The original post: /r/cryptocurrency by /u/Original-Assistant-8 on 2024-09-29 14:13:12.
A recent Scott Aaronson blog sums up why major businesses and governments are updating cryptography ASAP.
It also addresses the variety of outdated arguments pessimists are stuck on.
(You can google scottaaronson blog 8329 as I can’t seem to share the link here- I’ll paste it below as well)
His quote:
“I’m so used to delivering a message of, maybe, eventually, someone will need to start thinking about migrating from RSA and Diffie-Hellman and elliptic curve crypto to lattice-based crypto, or other systems that could plausibly withstand quantum attack. I think today that message needs to change. I think today the message needs to be: yes, unequivocally, worry about this now. Have a plan.”

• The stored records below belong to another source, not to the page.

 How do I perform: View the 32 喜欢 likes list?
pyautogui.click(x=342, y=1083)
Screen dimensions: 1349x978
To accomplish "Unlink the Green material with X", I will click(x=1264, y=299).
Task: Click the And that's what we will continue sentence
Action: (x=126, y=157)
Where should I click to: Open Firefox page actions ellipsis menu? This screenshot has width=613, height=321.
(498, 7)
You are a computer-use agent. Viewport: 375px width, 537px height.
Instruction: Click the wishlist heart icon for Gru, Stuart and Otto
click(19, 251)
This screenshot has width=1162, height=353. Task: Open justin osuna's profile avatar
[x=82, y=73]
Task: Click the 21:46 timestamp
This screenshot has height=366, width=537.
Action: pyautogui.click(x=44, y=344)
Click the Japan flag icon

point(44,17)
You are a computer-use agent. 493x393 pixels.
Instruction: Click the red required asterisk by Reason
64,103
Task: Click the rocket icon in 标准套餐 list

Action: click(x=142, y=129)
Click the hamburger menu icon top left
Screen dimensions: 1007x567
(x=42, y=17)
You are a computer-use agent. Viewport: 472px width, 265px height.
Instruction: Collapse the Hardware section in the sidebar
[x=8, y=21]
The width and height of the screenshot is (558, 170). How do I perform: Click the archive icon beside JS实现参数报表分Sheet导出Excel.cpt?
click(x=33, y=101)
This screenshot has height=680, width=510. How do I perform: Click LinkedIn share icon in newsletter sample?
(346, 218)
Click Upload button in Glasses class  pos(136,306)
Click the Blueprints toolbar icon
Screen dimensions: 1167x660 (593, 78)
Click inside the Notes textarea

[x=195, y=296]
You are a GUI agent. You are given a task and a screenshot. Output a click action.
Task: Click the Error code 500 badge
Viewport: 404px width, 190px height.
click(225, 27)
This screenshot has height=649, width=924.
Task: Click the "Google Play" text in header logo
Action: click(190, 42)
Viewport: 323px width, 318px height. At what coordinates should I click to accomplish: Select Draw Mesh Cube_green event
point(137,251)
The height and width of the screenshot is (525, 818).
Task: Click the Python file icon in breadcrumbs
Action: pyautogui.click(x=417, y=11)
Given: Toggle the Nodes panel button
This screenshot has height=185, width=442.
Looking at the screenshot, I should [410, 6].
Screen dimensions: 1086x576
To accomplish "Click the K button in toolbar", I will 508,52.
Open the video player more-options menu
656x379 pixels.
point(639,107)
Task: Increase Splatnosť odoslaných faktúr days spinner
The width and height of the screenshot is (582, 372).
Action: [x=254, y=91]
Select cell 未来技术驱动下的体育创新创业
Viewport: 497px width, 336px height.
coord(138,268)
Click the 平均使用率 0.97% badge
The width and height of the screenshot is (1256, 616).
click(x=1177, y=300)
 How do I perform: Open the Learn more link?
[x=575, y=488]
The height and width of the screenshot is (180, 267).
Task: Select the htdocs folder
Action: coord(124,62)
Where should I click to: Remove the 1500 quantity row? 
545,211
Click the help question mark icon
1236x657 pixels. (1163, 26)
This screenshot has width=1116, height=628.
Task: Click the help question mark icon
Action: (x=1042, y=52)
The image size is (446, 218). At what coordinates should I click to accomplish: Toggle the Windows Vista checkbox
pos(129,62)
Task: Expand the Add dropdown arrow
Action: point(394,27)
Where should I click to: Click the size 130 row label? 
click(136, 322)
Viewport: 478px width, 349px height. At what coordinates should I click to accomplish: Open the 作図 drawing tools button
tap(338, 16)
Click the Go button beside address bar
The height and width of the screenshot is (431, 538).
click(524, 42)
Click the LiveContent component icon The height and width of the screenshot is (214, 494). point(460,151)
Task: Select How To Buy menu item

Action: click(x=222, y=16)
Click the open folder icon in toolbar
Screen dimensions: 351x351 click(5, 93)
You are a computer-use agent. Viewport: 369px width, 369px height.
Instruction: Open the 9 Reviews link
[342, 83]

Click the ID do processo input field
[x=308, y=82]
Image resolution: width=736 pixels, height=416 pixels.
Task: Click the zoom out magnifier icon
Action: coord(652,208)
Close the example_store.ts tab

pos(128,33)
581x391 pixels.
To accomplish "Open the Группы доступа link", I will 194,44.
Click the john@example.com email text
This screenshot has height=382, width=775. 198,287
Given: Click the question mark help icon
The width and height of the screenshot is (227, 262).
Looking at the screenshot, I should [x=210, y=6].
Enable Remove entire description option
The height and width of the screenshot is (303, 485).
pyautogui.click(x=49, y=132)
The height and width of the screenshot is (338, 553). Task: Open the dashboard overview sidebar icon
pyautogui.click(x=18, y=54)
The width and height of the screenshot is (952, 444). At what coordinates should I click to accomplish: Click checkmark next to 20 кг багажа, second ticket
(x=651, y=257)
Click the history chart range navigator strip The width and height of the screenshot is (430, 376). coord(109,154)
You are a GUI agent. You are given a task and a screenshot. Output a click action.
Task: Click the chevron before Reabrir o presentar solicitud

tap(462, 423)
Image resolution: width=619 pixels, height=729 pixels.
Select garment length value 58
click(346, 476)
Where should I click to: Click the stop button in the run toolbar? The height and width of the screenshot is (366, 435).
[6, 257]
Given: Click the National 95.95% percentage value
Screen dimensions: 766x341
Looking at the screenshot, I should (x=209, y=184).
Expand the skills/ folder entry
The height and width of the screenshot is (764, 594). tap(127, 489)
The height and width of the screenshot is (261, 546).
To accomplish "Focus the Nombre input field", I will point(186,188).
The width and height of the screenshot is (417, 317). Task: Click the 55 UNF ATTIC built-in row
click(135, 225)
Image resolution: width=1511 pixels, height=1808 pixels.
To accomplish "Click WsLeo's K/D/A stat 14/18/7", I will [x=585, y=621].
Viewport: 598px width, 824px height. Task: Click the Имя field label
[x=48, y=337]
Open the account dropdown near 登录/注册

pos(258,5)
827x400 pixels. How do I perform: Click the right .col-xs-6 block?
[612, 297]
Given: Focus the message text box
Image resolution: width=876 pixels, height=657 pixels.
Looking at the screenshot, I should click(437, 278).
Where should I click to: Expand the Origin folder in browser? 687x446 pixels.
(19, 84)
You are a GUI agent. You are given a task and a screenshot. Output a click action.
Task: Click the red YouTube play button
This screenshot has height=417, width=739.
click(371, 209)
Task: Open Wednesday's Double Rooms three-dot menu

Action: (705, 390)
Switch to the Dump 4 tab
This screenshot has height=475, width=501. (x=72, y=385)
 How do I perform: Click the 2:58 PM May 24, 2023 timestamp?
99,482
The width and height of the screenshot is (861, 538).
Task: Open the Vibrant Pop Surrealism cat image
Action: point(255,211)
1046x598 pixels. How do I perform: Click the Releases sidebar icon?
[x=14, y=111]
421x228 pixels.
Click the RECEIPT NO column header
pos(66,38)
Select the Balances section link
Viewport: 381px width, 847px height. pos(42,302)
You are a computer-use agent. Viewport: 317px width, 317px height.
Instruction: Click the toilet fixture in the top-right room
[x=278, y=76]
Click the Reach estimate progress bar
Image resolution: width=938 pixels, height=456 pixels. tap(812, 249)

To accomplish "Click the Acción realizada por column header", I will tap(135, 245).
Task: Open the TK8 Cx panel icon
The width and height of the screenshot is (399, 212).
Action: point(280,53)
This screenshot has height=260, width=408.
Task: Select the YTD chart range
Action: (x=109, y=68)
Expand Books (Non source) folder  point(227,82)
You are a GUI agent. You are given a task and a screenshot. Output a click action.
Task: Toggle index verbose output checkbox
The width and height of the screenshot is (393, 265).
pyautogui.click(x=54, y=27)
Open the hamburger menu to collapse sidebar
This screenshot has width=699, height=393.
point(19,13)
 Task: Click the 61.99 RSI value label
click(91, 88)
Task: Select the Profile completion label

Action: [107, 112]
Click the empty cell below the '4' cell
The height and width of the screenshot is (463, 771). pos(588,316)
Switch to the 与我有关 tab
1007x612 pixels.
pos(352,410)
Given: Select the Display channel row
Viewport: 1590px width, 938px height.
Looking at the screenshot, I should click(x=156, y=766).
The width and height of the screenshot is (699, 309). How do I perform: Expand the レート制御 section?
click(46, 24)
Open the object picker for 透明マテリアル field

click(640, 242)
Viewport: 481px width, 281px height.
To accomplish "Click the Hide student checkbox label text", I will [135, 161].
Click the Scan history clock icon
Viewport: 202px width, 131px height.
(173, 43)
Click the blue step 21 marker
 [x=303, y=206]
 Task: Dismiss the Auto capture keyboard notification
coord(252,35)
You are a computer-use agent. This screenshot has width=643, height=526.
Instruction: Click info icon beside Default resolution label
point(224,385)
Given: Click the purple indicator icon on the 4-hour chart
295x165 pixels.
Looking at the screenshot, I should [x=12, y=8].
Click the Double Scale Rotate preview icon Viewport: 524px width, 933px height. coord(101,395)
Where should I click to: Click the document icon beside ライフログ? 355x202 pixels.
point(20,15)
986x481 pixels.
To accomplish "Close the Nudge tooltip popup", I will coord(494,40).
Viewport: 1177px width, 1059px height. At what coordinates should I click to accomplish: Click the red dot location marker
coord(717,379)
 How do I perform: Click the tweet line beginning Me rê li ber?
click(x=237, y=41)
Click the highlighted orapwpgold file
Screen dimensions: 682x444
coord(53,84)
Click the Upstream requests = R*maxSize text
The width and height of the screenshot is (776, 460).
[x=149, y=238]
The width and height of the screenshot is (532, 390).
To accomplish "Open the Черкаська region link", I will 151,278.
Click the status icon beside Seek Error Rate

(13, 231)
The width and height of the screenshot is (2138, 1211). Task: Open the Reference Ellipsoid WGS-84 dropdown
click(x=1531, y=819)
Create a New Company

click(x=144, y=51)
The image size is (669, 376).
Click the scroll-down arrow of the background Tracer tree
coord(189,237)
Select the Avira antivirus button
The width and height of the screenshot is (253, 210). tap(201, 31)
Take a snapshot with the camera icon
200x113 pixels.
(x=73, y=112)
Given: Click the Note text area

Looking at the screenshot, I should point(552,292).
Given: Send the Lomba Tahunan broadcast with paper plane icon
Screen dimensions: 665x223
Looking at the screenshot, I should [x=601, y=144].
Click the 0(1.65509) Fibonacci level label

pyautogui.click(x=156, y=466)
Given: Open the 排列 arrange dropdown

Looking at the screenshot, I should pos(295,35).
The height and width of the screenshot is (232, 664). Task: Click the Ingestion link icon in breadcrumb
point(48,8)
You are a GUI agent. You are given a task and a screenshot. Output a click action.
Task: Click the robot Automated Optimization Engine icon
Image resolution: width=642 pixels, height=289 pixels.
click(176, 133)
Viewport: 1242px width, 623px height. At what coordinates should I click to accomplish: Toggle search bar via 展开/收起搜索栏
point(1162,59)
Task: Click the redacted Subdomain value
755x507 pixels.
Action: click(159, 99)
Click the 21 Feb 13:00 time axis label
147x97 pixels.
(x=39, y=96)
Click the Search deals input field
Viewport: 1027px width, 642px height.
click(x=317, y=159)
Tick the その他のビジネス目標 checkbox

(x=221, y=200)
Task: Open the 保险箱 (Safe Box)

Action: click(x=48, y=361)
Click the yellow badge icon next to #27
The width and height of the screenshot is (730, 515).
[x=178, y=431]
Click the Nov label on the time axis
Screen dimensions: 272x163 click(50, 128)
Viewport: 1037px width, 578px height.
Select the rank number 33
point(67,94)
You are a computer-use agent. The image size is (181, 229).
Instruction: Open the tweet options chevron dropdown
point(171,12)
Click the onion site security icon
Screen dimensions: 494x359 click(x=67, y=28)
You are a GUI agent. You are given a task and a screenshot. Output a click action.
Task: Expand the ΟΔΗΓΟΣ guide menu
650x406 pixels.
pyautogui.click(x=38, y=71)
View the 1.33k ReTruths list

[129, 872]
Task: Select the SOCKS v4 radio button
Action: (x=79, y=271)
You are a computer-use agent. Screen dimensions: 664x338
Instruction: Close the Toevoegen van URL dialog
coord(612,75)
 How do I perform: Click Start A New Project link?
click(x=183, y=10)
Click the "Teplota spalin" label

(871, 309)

I’ve also thought it is time for the existing coins to start designing and planning, at a minimum. It’s plainly obvious major companies like Apple and Google are already implementing changes, so crypto should be at the forefront of this new era.
This will require major work and there will be impacts and tradeoffs that require consensus.
This is probably why there is such resistance to acknowledging this. I fear we will be left with rushed solutions creating unnecessary disruption, or worse.
Vitalik at least considered an emergency plan. But we should be demanding building/ testing of viable solutions ahead of an emergency.
It will be a full rewrite of how we digitally sign our transactions- not backward compatible- and likely require users to take actions such as transferring to wallets that are signing with the new cryptography.
If you are looking beyond the next 6 months for your portfolio, you’ll need to start considering the impacts and which projects are genuinely prepared, not just claims it will be easy to add in.
Here is the pasted text of the blog
Quantum Computing: Between Hope and Hype
So, back in June the White House announced that UCLA would host a binational US/India workshop, for national security officials from both countries to learn about the current status of quantum computing and post-quantum cryptography. It fell to my friend and colleague Rafail Ostrovsky to organize the workshop, which ended up being held last week. When Rafi invited me to give the opening talk, I knew he’d keep emailing until I said yes. So, on the 3-hour flight to LAX, I wrote the following talk in a spiral notebook, which I then delivered the next morning with no slides. I called it “Quantum Computing: Between Hope and Hype.” I thought Shtetl-Optimized readers might be interested too, since it contains my reflections on a quarter-century in quantum computing, and prognostications on what I expect soon. Enjoy, and let me know what you think!
Quantum Computing: Between Hope and Hype
by Scott Aaronson
September 16, 2024
When Rafi invited me to open this event, it sounded like he wanted big-picture pontification more than technical results, which is just as well, since I’m getting old for the latter. Also, I’m just now getting back into quantum computing after a two-year leave at OpenAI to think about the theoretical foundations of AI safety. Luckily for me, that was a relaxing experience, since not much happened in AI these past two years. [Pause for laughs] So then, did anything happen in quantum computing while I was away?
This, of course, has been an extraordinary time for both quantum computing and AI, and not only because the two fields were mentioned for the first time in an American presidential debate (along with, I think, the problem of immigrants eating pets). But it’s extraordinary for quantum computing and for AI in very different ways. In AI, practice is wildly ahead of theory, and there’s a race for scientific understanding to catch up to where we’ve gotten via the pure scaling of neural nets and the compute and data used to train them. In quantum computing, it’s just the opposite: there’s right now a race for practice to catch up to where theory has been since the mid-1990s.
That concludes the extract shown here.